=== Passage to read ===

DEARBORN, Mich. (AP) — Faced with two choices she didn't like, Suehaila Amen chose neither.
Instead, the longtime Democrat from the Arab American stronghold of Dearborn, Michigan, backed a third-party candidate for president, adding her voice to a remarkable turnaround that helped Donald Trump reclaim Michigan and the presidency.
In Dearborn, where nearly half of the 110,000 residents are of Arab descent, Vice President Kamala Harris received over 2,500 fewer votes than Trump, who became the first Republican presidential candidate since former President George W. Bush in 2000 to win the city. Harris also lost neighboring Dearborn Heights to Trump, who in his previous term as president banned travel from several mostly-Muslim countries.
Harris lost the presidential vote in two Detroit-area cities with large Arab American populations after months of warnings from local Democrats about the Biden-Harris administration’s unwavering support for Israel in the war in Gaza. Some said they backed Trump after he visited a few days before the election, mingling with customers and staff at a Lebanese-owned restaurant and reassuring people that he would find a way to end the violence in the Middle East.
Others, including Amen, were unable to persuade themselves to back the former president. She said many Arab Americans felt Harris got what she deserved but aren’t “jubilant about Trump.”
“Whether it’s Trump himself or the people who are around him, it does pose a great deal of concern for me,” Amen said. “But at the end of the day when you have two evils running, what are you left with?”
As it became clear late Tuesday into early Wednesday that Trump would not only win the presidency but likely prevail in Dearborn, the mood in metro Detroit’s Arab American communities was described by Dearborn City Council member Mustapha Hammoud as “somber.” And yet, he said, the result was “not surprising at all.”

===

- [Task instructions]
a - According to the article on Dearborn's presidential vote, why did some residents back Trump? Answer in one to three sentences.
b - In the article on Dearborn's presidential vote, what portion of the city's 110,000 residents are of Arab descent?

=== Extracted information ===

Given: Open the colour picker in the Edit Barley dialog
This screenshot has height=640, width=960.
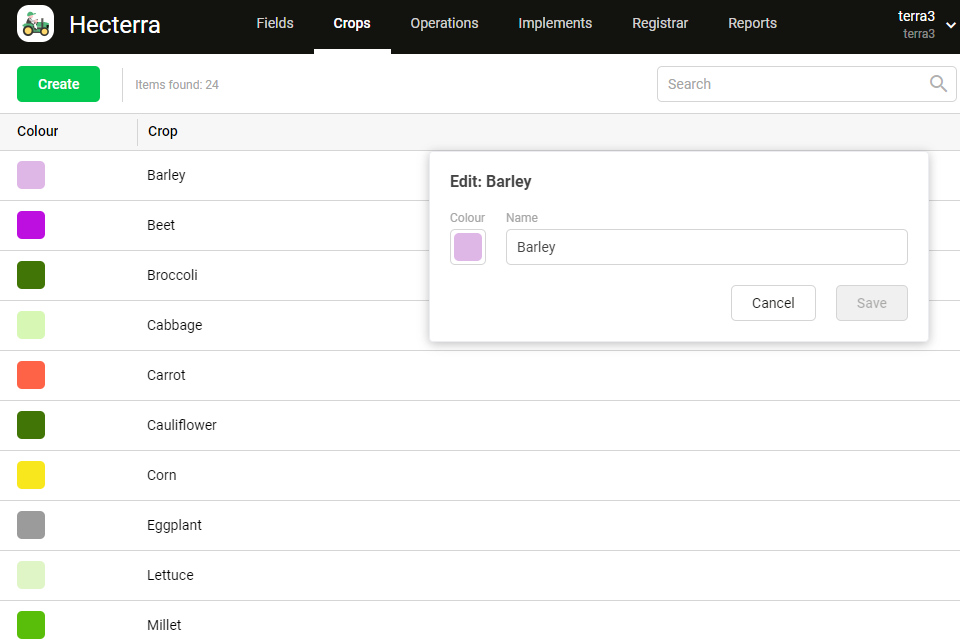Looking at the screenshot, I should (x=468, y=247).
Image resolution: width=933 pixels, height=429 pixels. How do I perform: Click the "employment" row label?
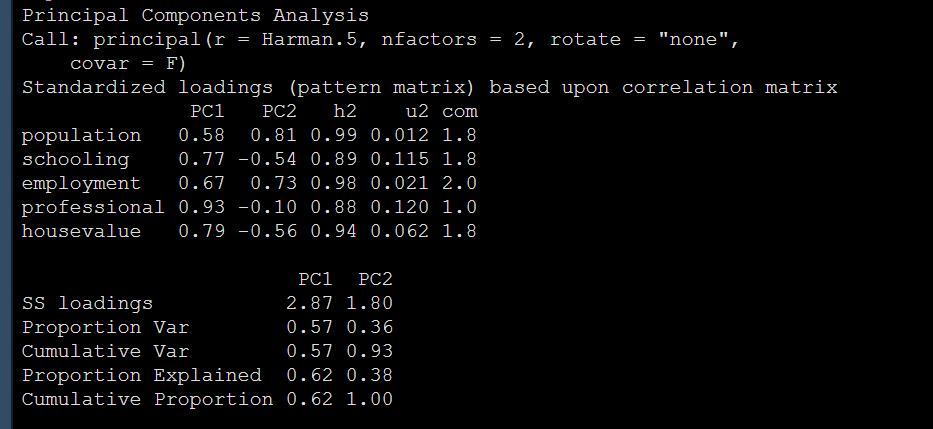click(x=81, y=183)
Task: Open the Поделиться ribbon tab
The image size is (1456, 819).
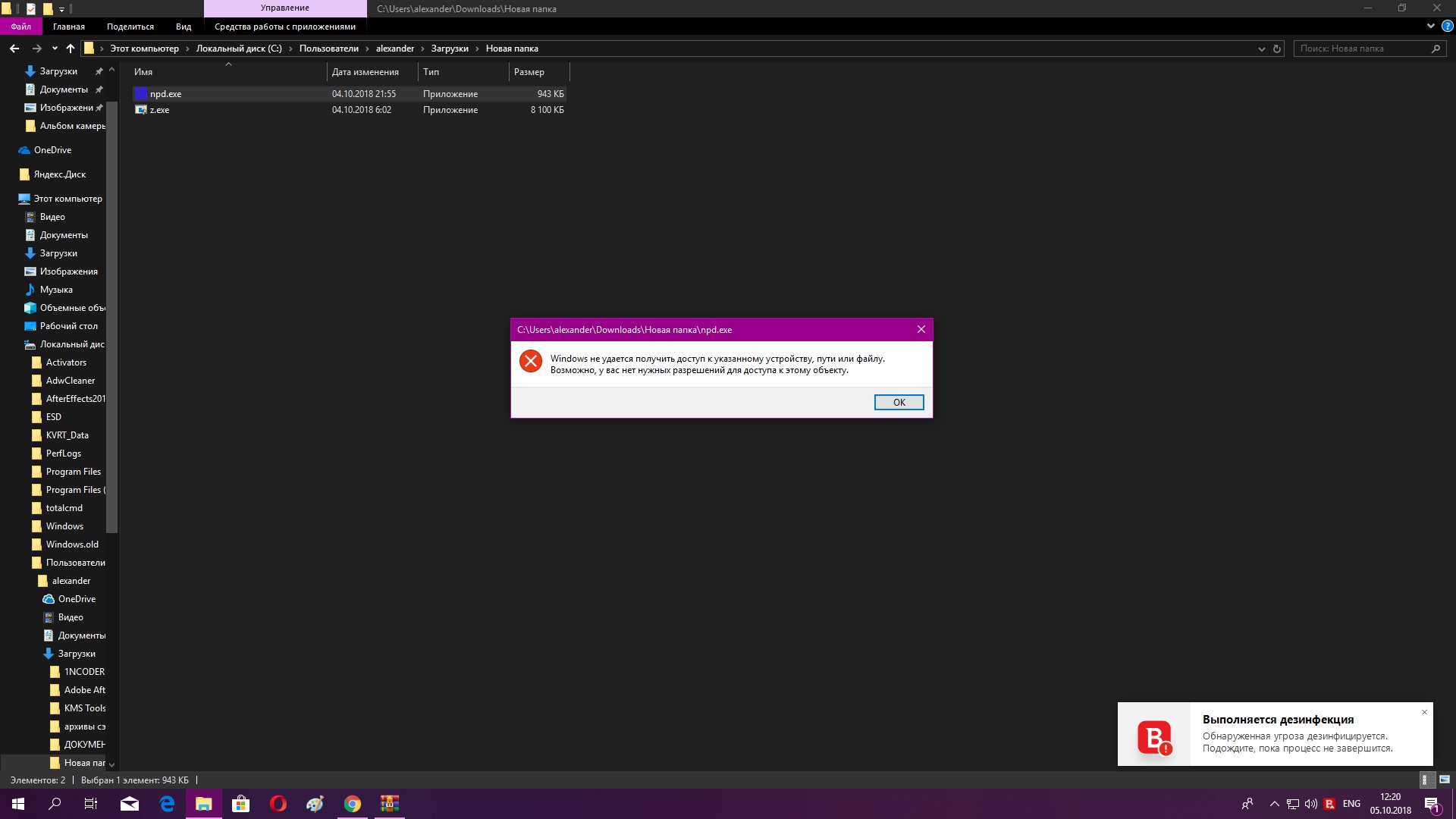Action: click(x=130, y=27)
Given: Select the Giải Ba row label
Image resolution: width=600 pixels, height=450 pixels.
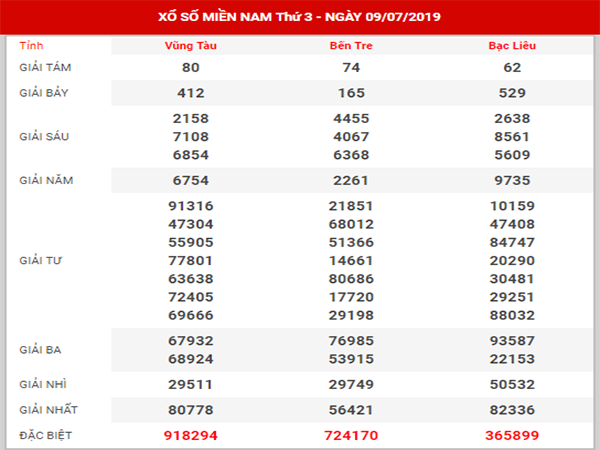Looking at the screenshot, I should coord(42,350).
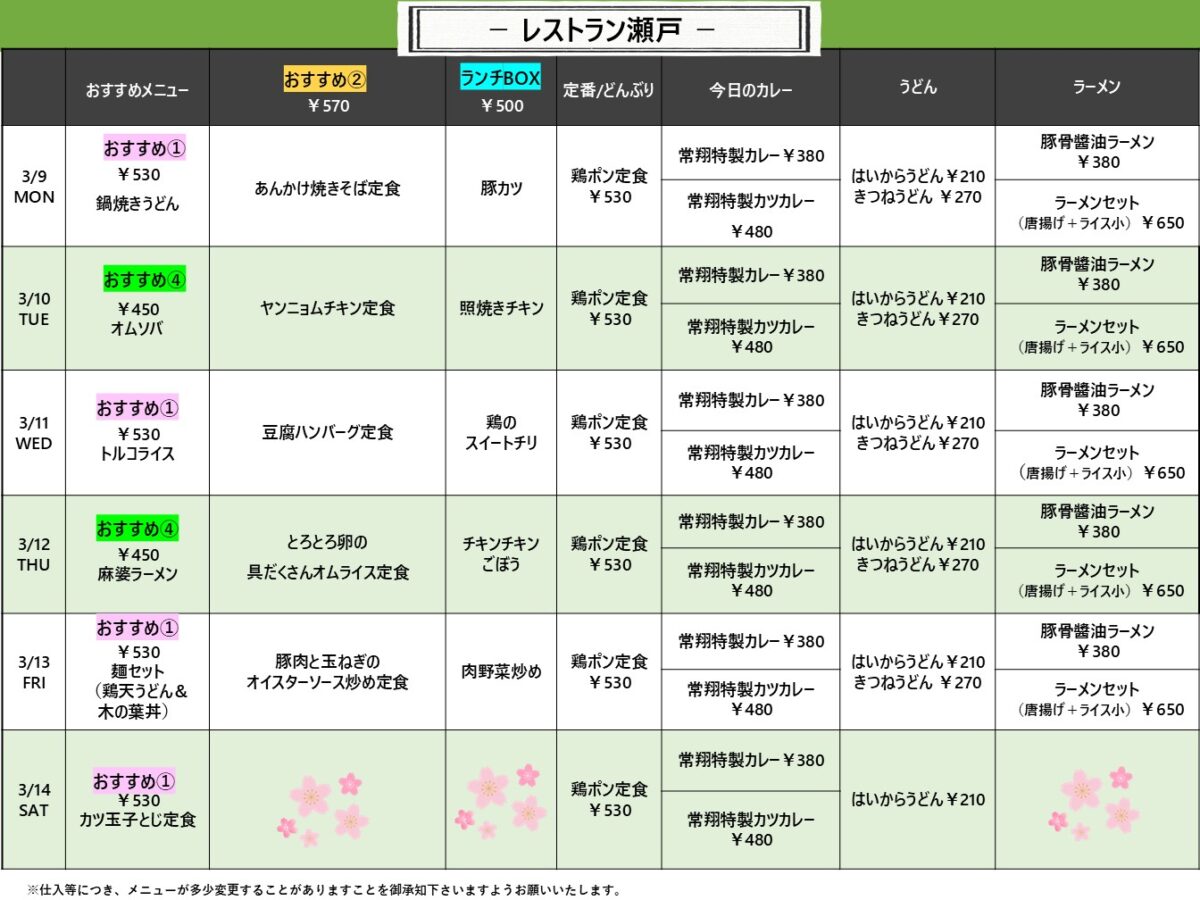Screen dimensions: 1200x900
Task: Select the うどん column header
Action: [917, 88]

===

- [Answers provided]
a - Some residents said they backed Trump after he visited a few days before the election. He mingled with customers and staff at a Lebanese-owned restaurant and reassured people that he would find a way to end the violence in the Middle East.

b - Nearly half.